>> start Dataset entries

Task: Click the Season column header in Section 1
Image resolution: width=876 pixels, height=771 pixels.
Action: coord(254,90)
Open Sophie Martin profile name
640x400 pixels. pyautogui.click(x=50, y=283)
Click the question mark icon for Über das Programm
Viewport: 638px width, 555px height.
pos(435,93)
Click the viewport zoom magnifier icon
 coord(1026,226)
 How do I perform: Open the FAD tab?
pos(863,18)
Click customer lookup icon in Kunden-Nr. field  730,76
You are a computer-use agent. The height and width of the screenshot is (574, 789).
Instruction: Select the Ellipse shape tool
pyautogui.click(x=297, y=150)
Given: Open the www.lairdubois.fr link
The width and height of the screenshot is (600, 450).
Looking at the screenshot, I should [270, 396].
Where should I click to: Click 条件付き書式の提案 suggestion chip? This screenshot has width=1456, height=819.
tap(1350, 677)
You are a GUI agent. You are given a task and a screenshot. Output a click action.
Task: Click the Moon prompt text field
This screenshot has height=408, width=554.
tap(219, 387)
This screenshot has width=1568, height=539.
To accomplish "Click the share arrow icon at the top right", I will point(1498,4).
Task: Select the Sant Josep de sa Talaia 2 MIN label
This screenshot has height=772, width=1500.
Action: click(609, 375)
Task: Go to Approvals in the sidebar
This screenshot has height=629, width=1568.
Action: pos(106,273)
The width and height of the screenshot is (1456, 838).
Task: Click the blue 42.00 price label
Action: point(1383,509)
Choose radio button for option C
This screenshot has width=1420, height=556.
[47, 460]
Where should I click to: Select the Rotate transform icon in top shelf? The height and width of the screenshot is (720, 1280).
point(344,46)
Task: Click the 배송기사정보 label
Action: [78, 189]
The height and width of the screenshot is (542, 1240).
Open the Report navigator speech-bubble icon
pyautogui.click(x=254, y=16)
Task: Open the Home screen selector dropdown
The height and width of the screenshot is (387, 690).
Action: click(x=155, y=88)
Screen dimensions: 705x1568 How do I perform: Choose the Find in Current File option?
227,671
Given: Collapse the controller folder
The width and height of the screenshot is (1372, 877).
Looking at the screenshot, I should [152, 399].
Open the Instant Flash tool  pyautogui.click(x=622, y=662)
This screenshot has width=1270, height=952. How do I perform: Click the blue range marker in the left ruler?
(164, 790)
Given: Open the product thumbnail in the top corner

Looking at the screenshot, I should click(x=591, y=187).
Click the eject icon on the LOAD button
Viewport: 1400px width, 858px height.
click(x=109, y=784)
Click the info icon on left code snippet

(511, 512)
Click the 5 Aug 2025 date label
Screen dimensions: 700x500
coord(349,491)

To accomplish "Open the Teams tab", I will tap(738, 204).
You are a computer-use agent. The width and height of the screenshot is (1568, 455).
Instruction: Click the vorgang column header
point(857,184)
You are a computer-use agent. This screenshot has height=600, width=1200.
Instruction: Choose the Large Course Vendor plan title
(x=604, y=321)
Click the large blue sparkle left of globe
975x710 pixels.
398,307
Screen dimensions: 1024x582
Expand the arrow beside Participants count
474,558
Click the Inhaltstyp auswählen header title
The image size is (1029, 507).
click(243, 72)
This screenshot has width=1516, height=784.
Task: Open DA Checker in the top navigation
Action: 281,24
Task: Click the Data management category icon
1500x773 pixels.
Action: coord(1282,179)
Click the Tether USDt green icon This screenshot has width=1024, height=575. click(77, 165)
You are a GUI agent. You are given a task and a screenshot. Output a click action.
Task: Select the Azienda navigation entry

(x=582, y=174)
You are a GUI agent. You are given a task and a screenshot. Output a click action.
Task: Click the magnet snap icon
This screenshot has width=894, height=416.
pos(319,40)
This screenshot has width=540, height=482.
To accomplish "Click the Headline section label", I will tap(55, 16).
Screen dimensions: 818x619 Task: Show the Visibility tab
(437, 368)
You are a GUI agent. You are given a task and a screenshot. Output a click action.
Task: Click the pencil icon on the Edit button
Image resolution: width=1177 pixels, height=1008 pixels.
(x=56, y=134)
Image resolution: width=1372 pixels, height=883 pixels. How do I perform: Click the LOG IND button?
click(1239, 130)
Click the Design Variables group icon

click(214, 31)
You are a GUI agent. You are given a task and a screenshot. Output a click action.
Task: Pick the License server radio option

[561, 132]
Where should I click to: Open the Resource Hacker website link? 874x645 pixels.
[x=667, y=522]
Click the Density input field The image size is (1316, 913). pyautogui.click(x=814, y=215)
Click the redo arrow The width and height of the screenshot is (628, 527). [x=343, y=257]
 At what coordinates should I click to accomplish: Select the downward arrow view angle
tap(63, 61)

>> end Dataset entries

■ Problem description ■
Repeat the stretch of lines from the one containing "Click the Inhaltstyp auswählen header title" through the one containing "pos(319,40)", both included, with nothing changed.

■ Task result ■
Click the Inhaltstyp auswählen header title
The image size is (1029, 507).
click(243, 72)
This screenshot has width=1516, height=784.
Task: Open DA Checker in the top navigation
Action: 281,24
Task: Click the Data management category icon
1500x773 pixels.
Action: coord(1282,179)
Click the Tether USDt green icon This screenshot has width=1024, height=575. click(77, 165)
You are a GUI agent. You are given a task and a screenshot. Output a click action.
Task: Select the Azienda navigation entry

(x=582, y=174)
You are a GUI agent. You are given a task and a screenshot. Output a click action.
Task: Click the magnet snap icon
This screenshot has width=894, height=416.
pos(319,40)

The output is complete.